Rocks? Yes, rocks. Some dogs like to eat them. Maybe it's their texture, crunchiness, or perhaps they smell or taste good, but if they are swallowed they can cause a variety of internal upsets. Smaller stones and pebbles might pass right through but you will need to spend the next day or two searching through their poop to make sure it has passed. Larger stones and rocks could cause internal injury and blockage that would require emergency surgery. Dangerous and painful to your dog and damaging to your wallet. It's best to make sure your dog avoids them.

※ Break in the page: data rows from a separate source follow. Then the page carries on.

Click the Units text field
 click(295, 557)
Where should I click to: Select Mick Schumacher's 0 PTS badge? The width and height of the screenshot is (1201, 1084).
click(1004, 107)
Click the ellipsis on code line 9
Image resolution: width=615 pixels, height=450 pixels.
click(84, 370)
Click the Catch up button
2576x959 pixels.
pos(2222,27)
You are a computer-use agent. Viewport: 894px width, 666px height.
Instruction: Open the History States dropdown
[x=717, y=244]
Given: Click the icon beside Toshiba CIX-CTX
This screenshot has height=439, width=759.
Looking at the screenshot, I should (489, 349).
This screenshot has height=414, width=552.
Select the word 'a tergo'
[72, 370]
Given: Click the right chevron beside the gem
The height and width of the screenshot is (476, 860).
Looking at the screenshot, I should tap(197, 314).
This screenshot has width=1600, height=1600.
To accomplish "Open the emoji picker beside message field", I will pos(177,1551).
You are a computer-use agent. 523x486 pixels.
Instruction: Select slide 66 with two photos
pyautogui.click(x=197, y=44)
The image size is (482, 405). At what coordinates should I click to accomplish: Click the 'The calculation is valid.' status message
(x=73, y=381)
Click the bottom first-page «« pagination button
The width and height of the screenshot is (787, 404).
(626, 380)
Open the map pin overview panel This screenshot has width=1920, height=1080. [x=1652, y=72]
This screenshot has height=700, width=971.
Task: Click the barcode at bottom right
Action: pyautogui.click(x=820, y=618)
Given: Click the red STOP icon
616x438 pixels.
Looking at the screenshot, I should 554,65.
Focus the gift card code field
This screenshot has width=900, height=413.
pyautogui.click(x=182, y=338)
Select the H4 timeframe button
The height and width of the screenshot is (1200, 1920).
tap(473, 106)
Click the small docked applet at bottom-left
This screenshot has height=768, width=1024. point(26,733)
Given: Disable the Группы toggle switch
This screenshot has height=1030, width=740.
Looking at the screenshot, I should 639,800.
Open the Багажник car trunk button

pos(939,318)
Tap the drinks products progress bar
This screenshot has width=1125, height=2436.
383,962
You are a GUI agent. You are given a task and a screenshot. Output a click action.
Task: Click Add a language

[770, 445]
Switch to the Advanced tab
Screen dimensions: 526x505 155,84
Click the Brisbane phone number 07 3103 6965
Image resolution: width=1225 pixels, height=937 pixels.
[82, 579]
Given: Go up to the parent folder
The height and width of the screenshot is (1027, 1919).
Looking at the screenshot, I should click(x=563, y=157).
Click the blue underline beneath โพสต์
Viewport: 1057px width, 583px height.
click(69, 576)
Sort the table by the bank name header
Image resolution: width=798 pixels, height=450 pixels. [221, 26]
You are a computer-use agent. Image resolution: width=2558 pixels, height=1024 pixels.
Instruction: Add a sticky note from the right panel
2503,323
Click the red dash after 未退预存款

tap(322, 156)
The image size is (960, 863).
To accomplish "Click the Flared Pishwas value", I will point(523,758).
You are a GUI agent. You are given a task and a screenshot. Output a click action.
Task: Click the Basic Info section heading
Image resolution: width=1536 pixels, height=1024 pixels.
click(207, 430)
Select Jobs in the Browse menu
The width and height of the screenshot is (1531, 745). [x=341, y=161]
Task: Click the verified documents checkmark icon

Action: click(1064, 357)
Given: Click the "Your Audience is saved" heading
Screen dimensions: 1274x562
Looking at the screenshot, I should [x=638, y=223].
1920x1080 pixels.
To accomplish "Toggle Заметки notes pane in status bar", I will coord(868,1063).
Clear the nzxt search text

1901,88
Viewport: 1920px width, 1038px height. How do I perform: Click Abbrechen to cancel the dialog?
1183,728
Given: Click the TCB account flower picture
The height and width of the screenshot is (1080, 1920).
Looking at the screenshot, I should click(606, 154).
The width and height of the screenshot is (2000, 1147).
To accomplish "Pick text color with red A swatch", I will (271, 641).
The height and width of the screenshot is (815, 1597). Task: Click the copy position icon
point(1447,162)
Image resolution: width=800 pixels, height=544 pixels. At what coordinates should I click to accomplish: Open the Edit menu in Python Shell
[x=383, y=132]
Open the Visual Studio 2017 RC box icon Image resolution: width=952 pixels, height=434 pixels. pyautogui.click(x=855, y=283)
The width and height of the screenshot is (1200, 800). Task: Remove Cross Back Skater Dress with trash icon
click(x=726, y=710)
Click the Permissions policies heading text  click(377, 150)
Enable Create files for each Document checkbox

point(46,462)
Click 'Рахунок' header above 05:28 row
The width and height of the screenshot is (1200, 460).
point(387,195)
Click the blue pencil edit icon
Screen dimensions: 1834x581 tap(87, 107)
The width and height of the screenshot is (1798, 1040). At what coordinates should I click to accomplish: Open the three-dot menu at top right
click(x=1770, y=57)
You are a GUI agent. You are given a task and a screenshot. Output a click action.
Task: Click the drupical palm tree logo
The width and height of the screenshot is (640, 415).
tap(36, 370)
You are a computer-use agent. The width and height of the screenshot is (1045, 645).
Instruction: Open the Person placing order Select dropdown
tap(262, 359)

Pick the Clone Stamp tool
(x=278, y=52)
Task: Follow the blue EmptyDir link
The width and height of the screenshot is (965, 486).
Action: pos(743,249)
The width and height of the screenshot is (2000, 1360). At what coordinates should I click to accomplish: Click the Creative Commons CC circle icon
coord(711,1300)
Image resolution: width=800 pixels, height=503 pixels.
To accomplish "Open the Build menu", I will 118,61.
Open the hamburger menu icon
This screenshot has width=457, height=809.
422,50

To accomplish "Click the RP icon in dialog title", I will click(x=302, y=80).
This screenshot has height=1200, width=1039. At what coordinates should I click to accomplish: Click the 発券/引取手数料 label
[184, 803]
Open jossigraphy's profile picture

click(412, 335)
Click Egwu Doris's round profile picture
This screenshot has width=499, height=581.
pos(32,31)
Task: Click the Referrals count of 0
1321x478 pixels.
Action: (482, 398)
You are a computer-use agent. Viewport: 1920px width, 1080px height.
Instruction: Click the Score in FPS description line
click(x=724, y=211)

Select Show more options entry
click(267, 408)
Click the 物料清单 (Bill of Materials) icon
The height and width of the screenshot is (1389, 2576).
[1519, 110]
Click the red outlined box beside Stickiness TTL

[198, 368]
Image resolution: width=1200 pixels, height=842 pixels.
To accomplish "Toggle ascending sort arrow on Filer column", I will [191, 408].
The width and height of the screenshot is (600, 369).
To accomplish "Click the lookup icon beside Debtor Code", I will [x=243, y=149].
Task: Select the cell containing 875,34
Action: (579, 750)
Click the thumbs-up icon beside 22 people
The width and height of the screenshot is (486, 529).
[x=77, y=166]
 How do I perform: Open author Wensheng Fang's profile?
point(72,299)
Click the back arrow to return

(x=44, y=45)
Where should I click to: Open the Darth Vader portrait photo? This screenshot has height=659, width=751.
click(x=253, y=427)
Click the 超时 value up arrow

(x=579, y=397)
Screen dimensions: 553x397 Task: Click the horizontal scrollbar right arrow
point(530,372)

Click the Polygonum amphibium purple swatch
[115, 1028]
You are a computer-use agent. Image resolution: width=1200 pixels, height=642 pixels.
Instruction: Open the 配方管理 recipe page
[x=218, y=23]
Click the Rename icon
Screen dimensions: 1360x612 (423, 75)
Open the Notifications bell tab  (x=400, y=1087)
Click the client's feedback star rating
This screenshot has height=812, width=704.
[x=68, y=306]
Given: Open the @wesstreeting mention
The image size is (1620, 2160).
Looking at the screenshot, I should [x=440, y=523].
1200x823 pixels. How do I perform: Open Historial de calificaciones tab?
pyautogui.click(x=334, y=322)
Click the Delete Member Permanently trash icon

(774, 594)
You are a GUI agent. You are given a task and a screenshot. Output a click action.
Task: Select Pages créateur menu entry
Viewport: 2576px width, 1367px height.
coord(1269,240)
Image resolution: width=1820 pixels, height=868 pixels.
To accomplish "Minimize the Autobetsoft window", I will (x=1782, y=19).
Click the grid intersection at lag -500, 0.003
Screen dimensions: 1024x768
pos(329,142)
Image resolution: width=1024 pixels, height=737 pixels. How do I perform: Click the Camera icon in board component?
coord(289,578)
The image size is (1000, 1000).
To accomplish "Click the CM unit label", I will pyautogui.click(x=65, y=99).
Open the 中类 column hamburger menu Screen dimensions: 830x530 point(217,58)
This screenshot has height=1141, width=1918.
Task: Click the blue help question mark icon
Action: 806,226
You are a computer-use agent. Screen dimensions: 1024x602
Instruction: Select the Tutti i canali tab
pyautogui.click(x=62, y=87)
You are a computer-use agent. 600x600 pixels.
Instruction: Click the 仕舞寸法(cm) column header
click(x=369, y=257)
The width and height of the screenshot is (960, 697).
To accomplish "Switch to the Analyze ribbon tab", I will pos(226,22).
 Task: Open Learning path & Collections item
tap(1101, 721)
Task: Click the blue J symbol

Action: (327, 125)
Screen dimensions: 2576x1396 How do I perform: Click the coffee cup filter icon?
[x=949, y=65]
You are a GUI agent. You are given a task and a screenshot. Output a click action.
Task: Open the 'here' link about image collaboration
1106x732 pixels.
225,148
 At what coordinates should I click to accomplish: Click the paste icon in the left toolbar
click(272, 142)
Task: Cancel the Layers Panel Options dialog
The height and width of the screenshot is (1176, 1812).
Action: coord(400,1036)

Some dogs actually view poop as a treat. Whether it be their own or some that has been left on the side of the road, you should be aware that your dog may find it appetising.While eating their own poop is not dangerous to your dog, only distasteful to humans, eating poop from unknown origin could be since it may contain parasites and/or bacteria that could make them sick.

Cigarette Butts

Some dogs find cigarette butts enticing and enjoy chewing on them. Cigarette butts contain nicotine which is highly toxic to dogs. If you notice your dog has found one and is chewing, get it away from them as quickly as possible. When retrieving it is not successful, and it has already been swallowed, make sure they don't have access to any others. Signs of nicotine poisoning includes vomiting and diarrhea, so be on the lookout for these sympthoms or other abnormal behavior. Contact your veterinarian immediately if your dog is showing any adverse reactions.

Puddles of Water

Puddles of water may look inviting to a thirsty dog. Well it's only water, right? It's water but the problem is you don't know what could be in that water. Puddles from melting snow could contain sodium chloride, the ingredient in many types of ice melt. Sodium chloride is highly toxic to dogs. Puddles in the street could also contain traces of gasoline or oil as well as many other nasty ingredients. Best to steer your dog away from the puddles and be sure to bring along water for long walks, especially on hot days.

Staying alert and watching your dog on walks is the best way to keep them safe. Has your dog ever ate, or tried to eat, anything unusual on a walk?